### Twoje polecenie
Proszę kontynuować artykuł o braku prądu po nawałnicach we Francji i dopisać jego dalszy ciąg po ostatnim zdaniu.

═══ Fragment strony ═══

Blisko 700 tysięcy domów wciąż bez prądu
Około 680 tysięcy gospodarstw domowych w
południowo-zachodniej Francji, nad którą w weekend przeszły
nawałnice, nie ma nadal prądu. Przywracanie dostaw energii
elektrycznej potrwa nawet do dwóch tygodni.
26.01.2009 11:10
Najsilniejsza od 10 lat wichura w tym regionie, o prędkości dochodzącej do 190 km/h, spowodowała, według ostatnich danych, śmierć ośmiu osób.
W poniedziałek rano energii elektrycznej pozbawionych było nadal około 680 tysięcy domów w trzech regionach: Akwitania, Midi- Pyrenees i Lagwedocja-Roussillon.
Według służb energetycznych, 90% gospodarstw pozbawionych prądu odzyska go do końca tego tygodnia. Jednak w najbardziej dotkniętym kataklizmem departamencie Les Landes mieszkańcy będą musieli czekać dłużej, nawet dwa tygodnie.
Około 200 tysięcy domów jest wciąż pozbawionych telefonu.

═══ Dostępne dane ═══

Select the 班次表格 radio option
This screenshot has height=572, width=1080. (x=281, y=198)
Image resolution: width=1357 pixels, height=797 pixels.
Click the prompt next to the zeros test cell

═══

### W odpowiedzi
Ruch kolejowy jest nadal sparaliżowany w całej Akwitanii, poza przywróconym już połączeniem Bordeaux-Paryż i kilkoma pociagami regionanymi. W najbardziej zniszczonych przez wichurę departamentach zamknięte są szkoły.
Skutki nawałnicy: powalone drzewa, zniszczone budynki i linie wysokiego napięcia usuwa w terenie około 10 tysięcy osób. Do pomocy w regionie kataklizmu wysłano tysiąc żołnierzy sił lądowych i powietrznych oraz śmigłowce.
Mimo osłabnięcia wichury i poprawy pogody francuska agencja meteorologiczna Meteo France utrzymuje w poniedziałek w sześciu departamentach w regionie wysoki, pomarańczowy, alarm z powodu ryzyka powodzi. (kab)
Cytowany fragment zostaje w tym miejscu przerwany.